Beginning shidduchim can be both exhilarating and nerve-racking. It requires a deliberate decision to start a new chapter full of uncertainty. The individual embarking on shidduchim may feel anxious and usually turns to those close to him for support and guidance. I want to explore the delicate balance between the individual’s role and his mentors’ roles in decision-making about dating. As a rebbe of boys, I will focus on a boy’s experience in shidduchim, though the same principles apply equally to girls.
Rav
Shlomo Wolbe, zt”l, writes at the end of his sefer, Z’ria U’binyan B’chinuch
(adapted into English as Planting and Building: Raising a Jewish Child),
that a boy should not be told that it is time to start shidduchim if the
boy himself does not feel ready. Conversely, Rav Wolbe adds, he should not be
discouraged from beginning shidduchim at a younger age (his example is
19) if he says he is ready and wants to start.
These
directives from Rav Wolbe shed new light on chinuch in general, and shidduchim
in particular. As parents, we naturally want what is best for our children, but
as outsiders, we only possess an external vantage point. In yeshivish circles,
most boys begin shidduchim at about age 23, as before this, they may
lack the maturity or emotional development needed to responsibly undertake the
practical, financial, and emotional aspects of marriage and family. On the
other hand, it may be unwise to delay dating beyond that age when their peers
are already starting to get married. There is a fear that younger girls may perceive
them as too old, or that people may wonder if something is wrong with them for
delaying dating. These are all valid considerations; thus, most
well-intentioned parents and mentors in yeshivish circles advise against dating
before age 22 and discourage delaying dating until after age 24.

- _YOUR GOAL_: Can you carry on the essay on starting shidduchim from the point where its last sentence ends? None of the material after this is needed.

[Entries on locating words and elements]

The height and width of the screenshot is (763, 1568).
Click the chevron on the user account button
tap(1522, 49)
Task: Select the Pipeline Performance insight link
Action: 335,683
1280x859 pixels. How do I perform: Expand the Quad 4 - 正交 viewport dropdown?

- _ANSWER TO THIS EXERCISE_:
Rav
Wolbe, however, teaches us that exclusive focus on such considerations
overlooks the most crucial factor – the person’s own perspective. Let’s begin
with the individual who wants to start dating early. One of the most basic
human needs, both physically and emotionally, is to get married. As the Torah
writes, “It is not good for man to be alone.” When a young man feels ready for
marriage, it is no simple matter to prevent him from doing so.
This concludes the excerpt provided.